Rounding time algo

**Mark P** · Sep 14 '06, 08:15 AM

Re: Rounding time algo

Marcus wrote:

Hi, was wondering if anyone knows a good algo for rounding time to a
desired interval.
>
For instance, I have data set that is timestamped in second resolution
and I need to modify that data to be timestamped for an x minute
interval. So if time t = 93601, and x = 5 then t would be rounded up
to 94000... if x were 1, t would equal 93700, etc. All time is integer
based.
>
Any help would be really appreciated.
>
Marcus
>

I don't understand your math. If x = 5 and you want to round to 5
minute intervals, then a value t in seconds should be a multiple of 5 *
60 = 300 seconds. But 94000 is not divisible by 300. It looks like
you're assuming 100 seconds per minute based on your rounded values.

In any event, we can phrase this as a more general question: how do you
round a value n to a multiple of m? Since it looks like you want to
round up, you can do the following:

int remainder = n % m;
int rounded_n = n + (remainder ? (m - remainder) : 0);

**Marcus** · Sep 14 '06, 06:15 PM

Re: Rounding time algo

Mark P wrote:

Marcus wrote:

Hi, was wondering if anyone knows a good algo for rounding time to a
desired interval.

For instance, I have data set that is timestamped in second resolution
and I need to modify that data to be timestamped for an x minute
interval. So if time t = 93601, and x = 5 then t would be rounded up
to 94000... if x were 1, t would equal 93700, etc. All time is integer
based.

________________________________________

_Goal_. Reproduce word for word the passage of the rounding-time thread that starts with "I don't understand" and goes on through "your rounded values.".

________________________________________

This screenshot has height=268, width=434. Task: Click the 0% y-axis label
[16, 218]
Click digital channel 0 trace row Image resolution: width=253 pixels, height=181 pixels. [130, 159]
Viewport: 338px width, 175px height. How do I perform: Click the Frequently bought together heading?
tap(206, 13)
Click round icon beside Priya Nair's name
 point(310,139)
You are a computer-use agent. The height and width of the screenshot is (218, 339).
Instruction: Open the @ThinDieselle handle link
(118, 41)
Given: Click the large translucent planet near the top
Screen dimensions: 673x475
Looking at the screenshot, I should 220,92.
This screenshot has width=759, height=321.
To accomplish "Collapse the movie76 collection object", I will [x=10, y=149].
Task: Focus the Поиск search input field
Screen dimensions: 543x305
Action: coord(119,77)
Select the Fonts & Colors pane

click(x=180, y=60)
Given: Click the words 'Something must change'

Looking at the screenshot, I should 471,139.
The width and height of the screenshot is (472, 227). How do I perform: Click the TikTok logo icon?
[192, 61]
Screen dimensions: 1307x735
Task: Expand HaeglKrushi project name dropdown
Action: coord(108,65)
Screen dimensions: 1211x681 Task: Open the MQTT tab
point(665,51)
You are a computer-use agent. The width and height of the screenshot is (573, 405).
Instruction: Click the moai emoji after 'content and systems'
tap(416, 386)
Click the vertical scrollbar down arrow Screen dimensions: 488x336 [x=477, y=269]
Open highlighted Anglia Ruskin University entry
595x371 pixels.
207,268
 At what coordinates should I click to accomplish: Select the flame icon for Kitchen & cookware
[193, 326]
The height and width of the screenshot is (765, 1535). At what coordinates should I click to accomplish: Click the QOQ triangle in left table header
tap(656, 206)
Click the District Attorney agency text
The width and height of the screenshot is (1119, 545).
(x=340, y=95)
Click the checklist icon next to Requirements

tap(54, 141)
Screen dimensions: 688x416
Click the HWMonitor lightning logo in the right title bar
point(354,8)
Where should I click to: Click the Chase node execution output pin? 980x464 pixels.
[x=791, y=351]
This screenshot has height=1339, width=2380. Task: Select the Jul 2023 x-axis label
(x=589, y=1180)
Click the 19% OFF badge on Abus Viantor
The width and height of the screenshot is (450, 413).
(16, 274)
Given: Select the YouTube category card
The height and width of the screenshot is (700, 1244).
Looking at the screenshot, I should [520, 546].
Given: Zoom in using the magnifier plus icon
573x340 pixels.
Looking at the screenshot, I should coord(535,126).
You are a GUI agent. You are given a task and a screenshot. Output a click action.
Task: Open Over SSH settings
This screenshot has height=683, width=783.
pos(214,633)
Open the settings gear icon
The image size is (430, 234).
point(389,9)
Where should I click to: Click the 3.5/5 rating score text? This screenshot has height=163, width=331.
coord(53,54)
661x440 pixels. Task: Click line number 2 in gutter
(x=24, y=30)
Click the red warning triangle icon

________________________________________

_Solved exercise_.
I don't understand your math. If x = 5 and you want to round to 5
minute intervals, then a value t in seconds should be a multiple of 5 *
60 = 300 seconds. But 94000 is not divisible by 300. It looks like
you're assuming 100 seconds per minute based on your rounded values.